How the Skills Passport score works

A Skills Passport score is one number — between 300 and 850 — that summarizes a candidate's evidence across four weighted competency pillars, adjusted for how recently each piece of evidence was generated. This page explains exactly how that number is built.

The 300–850 scale

The composite score lives on a fixed 300–850 range. The anchoring is deliberately wide so that small differences in raw assessment performance translate to meaningful, recruiter-readable score differences without bunching at the top of the distribution.

  • 300–499 — Below the typical role-readiness threshold for the bundle the candidate took. Useful as a baseline; the candidate likely has high-leverage learning to do before the role.
  • 500–649 — Functional. The candidate clears the bar on most of the role's core competencies but has uneven coverage. Reasonable hire with growth runway.
  • 650–749 — Strong. The candidate is solidly above the role-readiness threshold and demonstrates depth in two or more pillars. The hiring decision is mostly about culture, scope, and team fit.
  • 750–850 — Exceptional.
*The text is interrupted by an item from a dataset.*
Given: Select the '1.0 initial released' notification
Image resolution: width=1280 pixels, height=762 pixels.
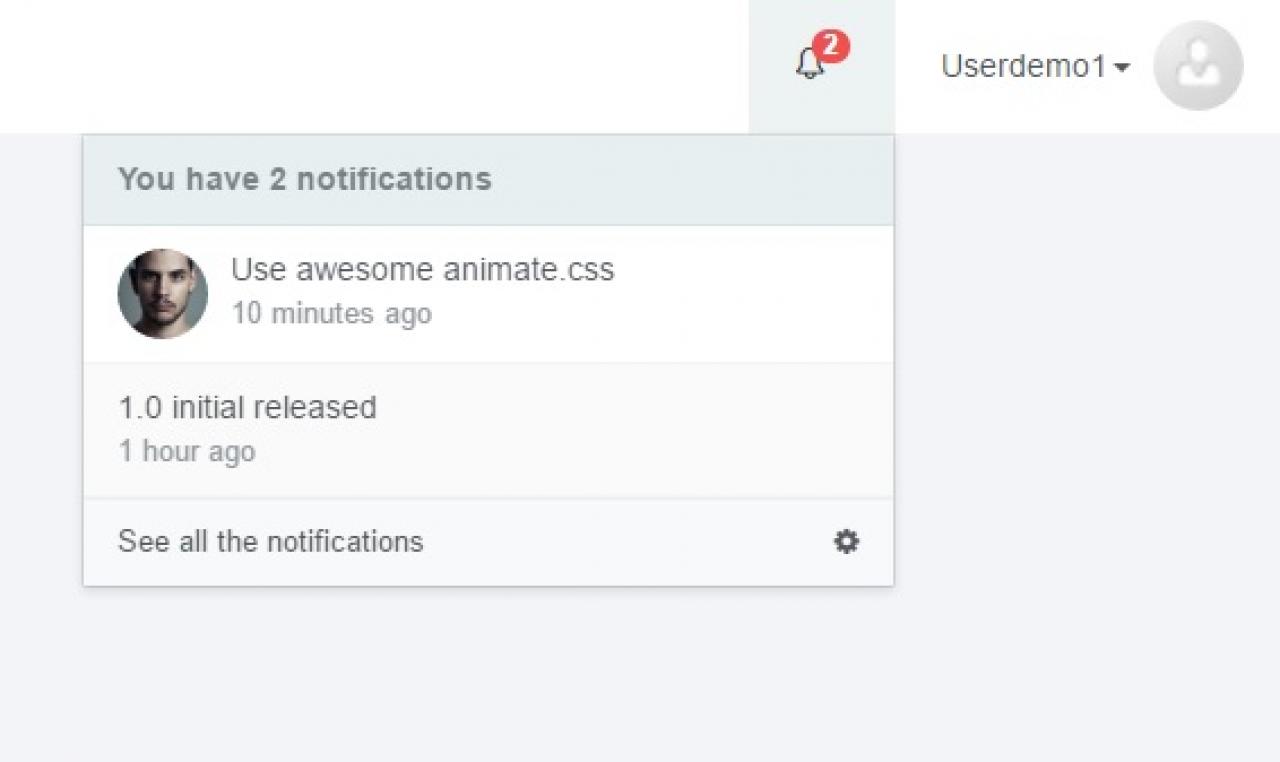Looking at the screenshot, I should point(247,408).
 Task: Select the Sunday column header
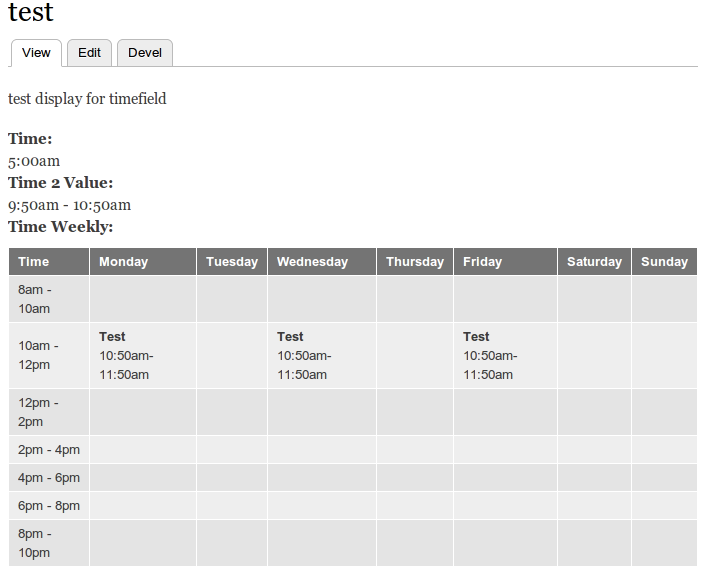[664, 262]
The candidate is in the top tier across the bundle's pillars and has demonstrated this on multiple recent assessments.

The bands above are the same on every Passport, regardless of which test family produced the underlying scores. That's the calibration property: a 720 on AI-Augmented SQL means the same recruiter-facing thing as a 720 on Communication.
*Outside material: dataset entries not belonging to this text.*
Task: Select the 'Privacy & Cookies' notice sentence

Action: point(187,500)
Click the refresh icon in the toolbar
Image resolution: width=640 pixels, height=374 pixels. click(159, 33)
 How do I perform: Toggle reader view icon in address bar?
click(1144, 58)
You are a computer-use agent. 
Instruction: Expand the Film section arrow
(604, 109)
The four pillars and their weights

Every Skills Passport composite is computed as a weighted average of four pillar scores. The pillar weights reflect predictive validity for general knowledge work; role-specific bundles can override these defaults if the role demands a different mix.

0.35

Domain

The role-specific competency the candidate is being hired for: programming language fluency, financial modeling, clinical reasoning, etc. Highest weight because role-readiness is the modal hiring decision.

0.25

Cognitive

General reasoning, working memory, pattern recognition. A reasonable predictor of how quickly someone gets up to speed on novel work.

0.25

AI fluency

Ability to collaborate with AI systems: prompt design, output evaluation, error-state handling, knowing when to override the model. Weighted equal to cognitive because this skill increasingly shapes throughput in real roles.

0.15

Communication

Written clarity, structured argument, audience adaptation, brevity. Necessary but not sufficient — kept lower-weight because most knowledge-work hires need adequate (not exceptional) communication.
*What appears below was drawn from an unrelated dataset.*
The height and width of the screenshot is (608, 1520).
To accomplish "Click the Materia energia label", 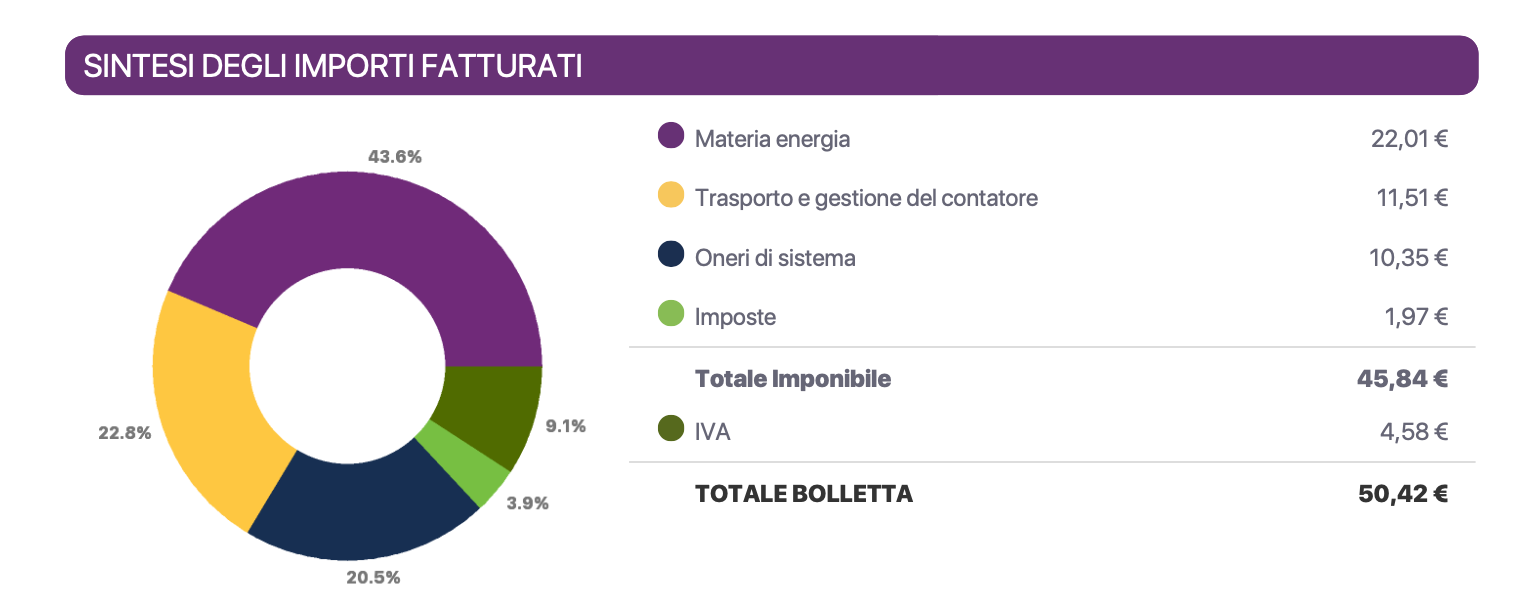I will [772, 139].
Weights sum to 1.0. A candidate's composite is 0.35 × domain + 0.25 × cognitive + 0.25 × ai_fluency + 0.15 × communication, with each pillar score on the 300–850 scale.

Recency decay

Each pillar score is adjusted downward over time. Skills aren't fixed traits — coding fluency, AI familiarity, and domain knowledge all shift as tools and norms evolve. A 2-year-old programming score doesn't mean what it did when it was issued.

The decay is exponential with a half-life that depends on the underlying construct:

  • Domain (technical) — half-life ~18 months. A 700 issued 18 months ago contributes as if it were a 525 today, and the candidate is prompted to re-test.
  • AI fluency — half-life ~12 months. The faster shift in tools and norms here means stale scores decay quickly; recruiters should expect candidates to re-test annually for currency.
  • Cognitive — half-life ~5 years. Cognitive ability is more stable than domain skill, so older scores still carry meaningful signal.
  • Communication — half-life ~3 years. Slower than domain skill but faster than cognitive, since communication norms drift with industry conventions and AI authorship habits.

The Passport surfaces both the headline (decay-adjusted) score and the original assessment date, so recruiters can see whether they're looking at a fresh result or a decayed one.

What the score is not

Three things the Skills Passport composite explicitly does not claim to be:

  • A hiring decision. The score summarizes evidence on calibrated dimensions. It does not capture culture fit, motivation, ethics, scope of past work, or any of the things a structured interview is for.
  • A fixed trait. All four pillars are trainable. A 580 today can be a 720 in eighteen months with deliberate practice and re-testing.
  • A complete picture. The pillar weights are defensible defaults for general knowledge work, but real hiring loops should adjust the bundle composition (and sometimes the weights) for the specific role.

Disclaimer

Assessment results and endorsements reflect performance on standardized tests at a point in time. Hiring decisions should consider multiple factors beyond test scores.